De todas as coisas que chocam com o espírito de Natal a
menor delas não será as iluminações natalícias. Começaram nos grandes centros
urbanos e espalharam-se paulatinamente por todo o lado. Com a sua democratização,
grandes e pequenas cidades transformaram o Natal numa espécie de Carnaval,
muitas vezes de péssimo gosto. As iluminações fazem parte de uma estratégia –
gerada espontaneamente ou pela mão invisível do mercado – cujo resultado é
rasurar tudo aquilo que é central no Natal dos cristãos, o mistério de Deus que
se faz homem num estábulo de Belém.
A degradação do Natal tem uma origem curiosa. A
racionalização do mistério da encarnação, a leitura literal da história narrada
no evangelho de Lucas, a transformação do cristianismo numa moral social, agora
em conflito com outras morais sociais, todas estas coisas fizeram do Natal não
um acontecimento a ser vivido por cada um mas uma data comemorativa, uma
espécie de feriado cívico de âmbito civilizacional. Comemora-se o Natal no
mundo cristão como se comemora a tomada da Bastilha em França, o 4 de Julho nos
EUA ou o 25 de Abril em Portugal. Uma grande festa, um momento feérico e uma
orgia de consumo, tudo às avessas da história narrada pelo evangelista.

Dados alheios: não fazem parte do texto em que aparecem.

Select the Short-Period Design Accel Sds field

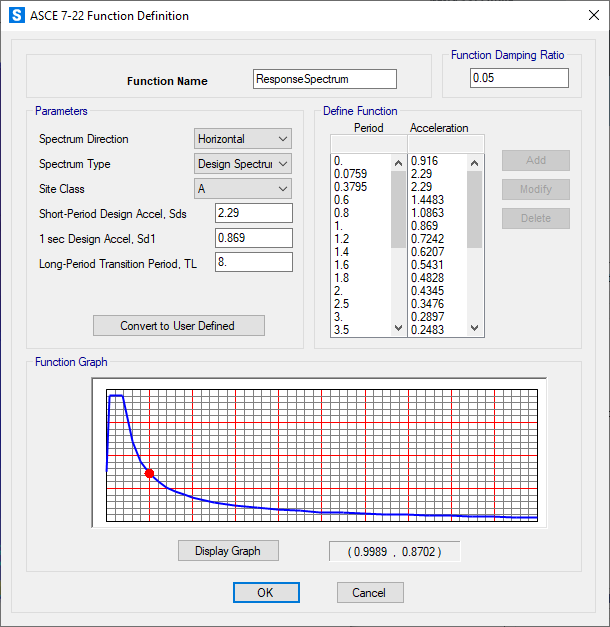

A modernidade, o espírito das Luzes, o triunfo da ciência e da
economia de mercado são factores que contribuíram para o desencantamento do
mundo, para a perda de sentido tanto dos mitos como dos mistérios religiosos. O
cristianismo era, na sua origem, uma religião mistérica, um programa
existencial para que cada homem se transformasse em Cristo. Tudo isto se
tornou, há muito, radicalmente estranho a todos nós ocidentais, sejamos ateus,
agnósticos ou crentes. Mesmo numa época como a nossa em que a irracionalidade
das crenças e dos comportamentos cresce rapidamente, em que as próprias Luzes
parecem querer apagar-se, o mistério da encarnação perdeu o sentido,
tornando-se o Natal num exercício fastidioso de compras, encontros e
desencontros.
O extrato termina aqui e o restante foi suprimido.